Suite¶
The suite page defines the reusable data-layer interfaces that concrete clinical suites implement.
Base classes, not CKD internals
This page documents the framework base classes. For the current CKD implementation, see Framework Guide -> Suites -> CKD.
Suite Base Classes¶
base ¶
krisis/data/base.py
Abstract base classes for the Krisis data layer. All domain-specific data modules (CKD, Hypertension, Diabetes) inherit from these contracts.
BaseDataSuite ¶
Bases: ABC
The top-level data contract that Benchmark receives.
A suite is the public API of the data layer. It wires together a preprocessor, feature engineer, and generator, and exposes a clean list of PatientRecord objects ready for evaluation.
Example
suite = MyClinicalSuite(config=SuiteConfig(task=Task.STAGING))
records = suite.load()
The suite handles train/test splitting internally. Benchmark always receives the test split only.
load
abstractmethod
¶
load() -> list[PatientRecord]
Run the full data pipeline and return test-split PatientRecords.
Pipeline order
- Load raw source data
- Preprocess (encode, impute, scale)
- Engineer features (domain-specific derivations)
- Generate synthetic records (if n_synthetic > 0)
- Merge real + synthetic
- Split → return test split as PatientRecord list
describe
abstractmethod
¶
describe() -> dict[str, Any]
Return a summary of the suite configuration and data statistics. Used by results.report() to document what was evaluated.
Should include at minimum
- domain name
- feature set (full/reduced)
- task type
- n_real records
- n_synthetic records
- label distribution
- seed
BasePreprocessor ¶
Bases: ABC
Cleans and imputes raw domain data.
Each domain implements this to handle its own encoding, imputation strategy, and scaling. The contract is simple: fit_transform takes a raw DataFrame and returns a clean one.
fit_transform
abstractmethod
¶
fit_transform(df: DataFrame) -> pd.DataFrame
Fit preprocessing on df and return the transformed DataFrame. Sets self._is_fitted = True on completion.
transform
abstractmethod
¶
transform(df: DataFrame) -> pd.DataFrame
Apply already-fitted preprocessing to new data. Raises RuntimeError if called before fit_transform.
BaseFeatureEngineer ¶
Bases: ABC
Derives new clinically meaningful features from preprocessed data.
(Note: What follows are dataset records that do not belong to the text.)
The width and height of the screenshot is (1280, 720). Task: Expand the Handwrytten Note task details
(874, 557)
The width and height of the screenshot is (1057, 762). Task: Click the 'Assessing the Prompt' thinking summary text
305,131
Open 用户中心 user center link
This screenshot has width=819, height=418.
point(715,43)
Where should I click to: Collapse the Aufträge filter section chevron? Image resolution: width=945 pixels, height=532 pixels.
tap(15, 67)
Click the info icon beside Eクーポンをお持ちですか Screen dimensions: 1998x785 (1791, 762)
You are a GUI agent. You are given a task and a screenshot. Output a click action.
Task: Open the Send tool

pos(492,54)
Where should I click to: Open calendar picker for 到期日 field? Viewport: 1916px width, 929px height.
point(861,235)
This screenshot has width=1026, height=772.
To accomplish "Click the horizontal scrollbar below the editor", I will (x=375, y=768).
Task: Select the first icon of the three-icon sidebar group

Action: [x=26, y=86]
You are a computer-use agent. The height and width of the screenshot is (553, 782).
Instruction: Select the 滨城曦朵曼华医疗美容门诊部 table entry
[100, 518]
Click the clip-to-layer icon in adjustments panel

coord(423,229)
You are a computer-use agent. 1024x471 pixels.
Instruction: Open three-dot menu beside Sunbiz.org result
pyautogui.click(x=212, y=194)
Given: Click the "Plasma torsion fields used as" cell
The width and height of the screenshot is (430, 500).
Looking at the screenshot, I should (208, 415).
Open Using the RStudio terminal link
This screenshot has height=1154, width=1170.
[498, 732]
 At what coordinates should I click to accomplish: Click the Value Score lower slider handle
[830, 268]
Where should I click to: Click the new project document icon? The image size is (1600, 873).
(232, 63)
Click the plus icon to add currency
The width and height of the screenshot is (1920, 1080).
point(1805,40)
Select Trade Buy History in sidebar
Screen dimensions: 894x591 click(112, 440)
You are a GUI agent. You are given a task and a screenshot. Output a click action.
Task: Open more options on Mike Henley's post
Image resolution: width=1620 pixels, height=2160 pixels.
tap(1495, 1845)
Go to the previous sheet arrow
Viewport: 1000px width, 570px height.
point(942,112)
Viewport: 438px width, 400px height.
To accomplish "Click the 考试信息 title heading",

This is where domain-specific engineering happens: - CKD: eGFR computation, sex generation, stage derivation - Hypertension: MAP, pulse pressure, BP stage - Diabetes: HbA1c staging, insulin resistance markers
The engineer sits between the preprocessor and the generator — it operates on clean data and produces an enriched DataFrame that the generator can sample from.
fit_transform
abstractmethod
¶
fit_transform(df: DataFrame) -> pd.DataFrame
Engineer new features and return the enriched DataFrame.
get_feature_names
abstractmethod
¶
get_feature_names(feature_set: FeatureSet) -> list[str]
Return the list of feature column names for the given feature set. Used by the suite to select the right columns before passing records to the model backend.
BaseGenerator ¶
Bases: ABC
Generates synthetic patient records from a fitted distribution.
Synthetic generation in Krisis is stage-aware — records are generated along physiologically plausible disease progression arcs, not sampled randomly. This ensures the benchmark tests models on clinically coherent inputs rather than statistical noise.
The generator is seeded for reproducibility. Two researchers running the same suite with the same seed get identical synthetic patients.
fit
abstractmethod
¶
fit(df: DataFrame) -> BaseGenerator
Fit the generator on an engineered DataFrame. Learns the statistical distribution of each feature per stage. Returns self for chaining.
generate
abstractmethod
¶
generate(n: int) -> pd.DataFrame
Generate n synthetic patient records. Returns a DataFrame with the same schema as the fitted data. Raises RuntimeError if called before fit().